Indications (Box 6 — Current Surgical Therapy 14e)
- Flail chest
- Crushed chest with marked chest wall deformity
- Inability to wean from mechanical ventilation due to chest wall instability
- Persistent paradoxical respiratory movement
- Intractable pain
- Open rib fracture
- Rib fracture non-union with chest wall deformity
- Patient undergoing thoracotomy for concurrent injuries
Evidence:
Meta-analyses and RCTs consistently show SSRF (vs. conservative management) achieves:
- Shorter duration of mechanical ventilation
- Shorter ICU and hospital length of stay
- Lower incidence of pneumonia
- Lower mortality rate
- Less need for tracheostomy
- Less chest wall deformity
A 2024 meta-analysis of RCTs (PMID:
38945079) and a 2025 systematic review (PMID:
39910551) continue to confirm these benefits, though heterogeneity of data is noted and better-designed trials focusing on timing and long-term follow-up are still needed.
With surgical stabilization, VC typically returns to normal range within 3 months, vs. the prolonged impairment seen with conservative management.
Surgical Approach:
- Anterior fractures: Submammary incision, pectoralis flap elevation
- Lateral fractures (3–5 ribs): 8–10 cm longitudinal incision over anterior border of latissimus dorsi; serratus anterior split
- Extensive lateral/posterior fractures (≥5 ribs): Standard posterolateral thoracotomy
- Minimally invasive: Thoracoscopic SSRF — growing evidence; allows complete pleural irrigation and evacuation of hemothorax
- Implants used: Judet struts, titanium plates (e.g., claw-type), medullary wires/nails
Complication rate of surgery: 10.3% overall; wound infection ~2.2%; mortality 2.9% (none directly SSRF-related). — Current Surgical Therapy 14e
Prognosis and Outcomes
| Outcome | Data |
|---|
| ICU admission rate | >80% |
| Mechanical ventilation rate | >50–59% |
| Overall mortality | 16–33% (higher with pulmonary contusion) |
| Pulmonary contusion + flail mortality | Up to 56% |
| Age >65 years | Strongly associated with increased mortality |
| Long-term disability | Chest tightness, pain, exertional dyspnea in survivors |
| VC impairment with contusion | Can persist up to 4 years |
Summary
Flail chest is a life-threatening chest wall injury defined by paradoxical motion of an uncoupled rib segment.

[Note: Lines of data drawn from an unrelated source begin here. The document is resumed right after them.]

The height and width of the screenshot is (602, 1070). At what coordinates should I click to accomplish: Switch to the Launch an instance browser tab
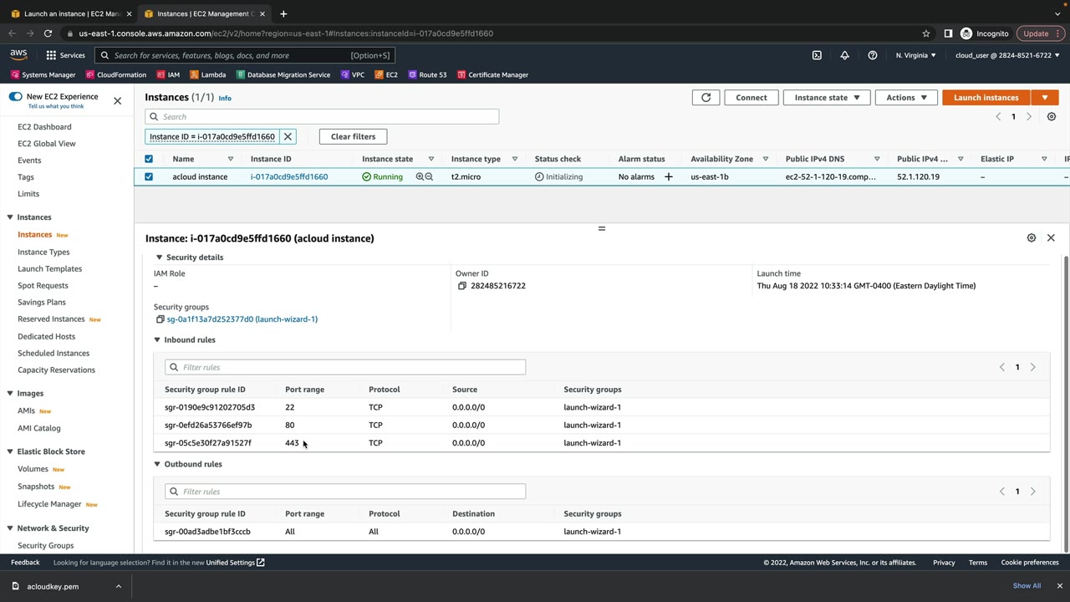71,13
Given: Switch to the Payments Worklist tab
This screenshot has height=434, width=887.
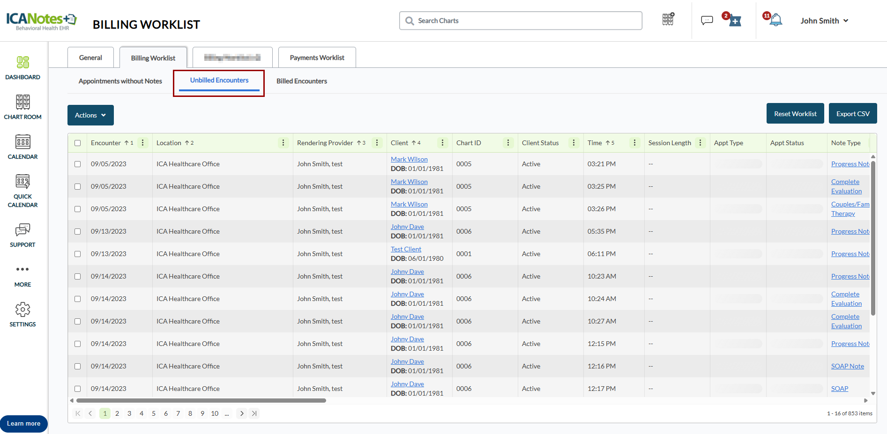Looking at the screenshot, I should coord(317,58).
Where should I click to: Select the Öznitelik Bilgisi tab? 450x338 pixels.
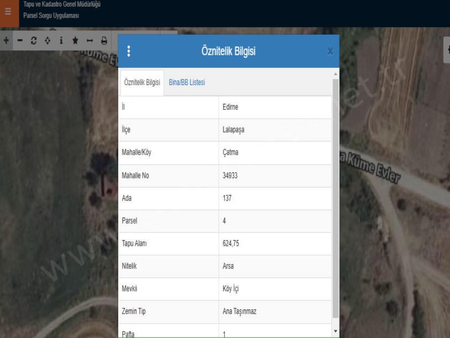pyautogui.click(x=142, y=82)
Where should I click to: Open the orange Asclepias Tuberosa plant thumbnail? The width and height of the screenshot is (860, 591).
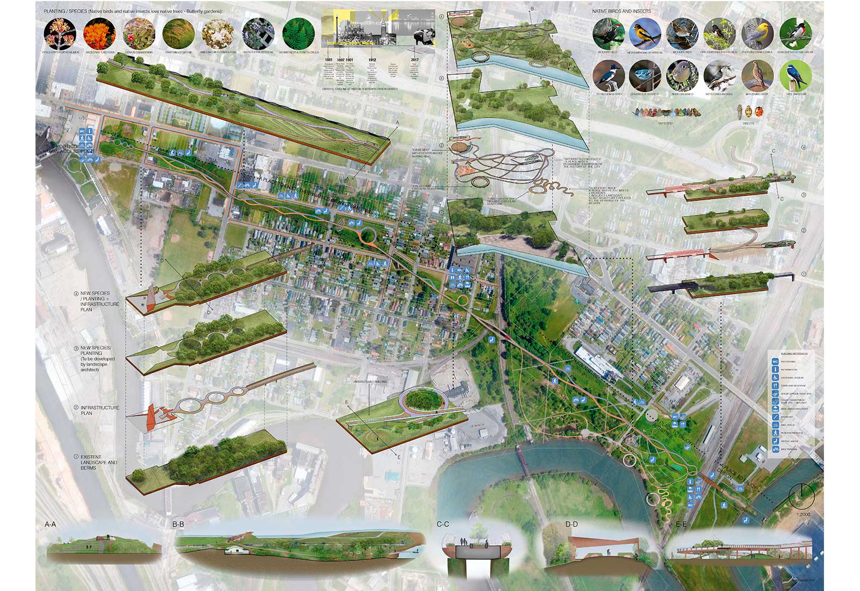99,33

Its pathophysiology revolves around pain-driven atelectasis, V/Q mismatch, respiratory muscle inefficiency, and — critically — associated pulmonary contusion rather than the flail motion itself. Management requires aggressive multimodal analgesia (epidural preferred), pulmonary toilet, and early escalation to ventilatory support when needed. SSRF has emerged as a superior option to conservative management in appropriate candidates, with consistent evidence showing improved respiratory and clinical outcomes.
Sources: Murray & Nadel's Textbook of Respiratory Medicine; Fishman's Pulmonary Diseases and Disorders; Current Surgical Therapy 14e; Tintinalli's Emergency Medicine; Goldman-Cecil Medicine. Recent meta-analyses: PMID 38945079 (2024), PMID 39910551 (2025).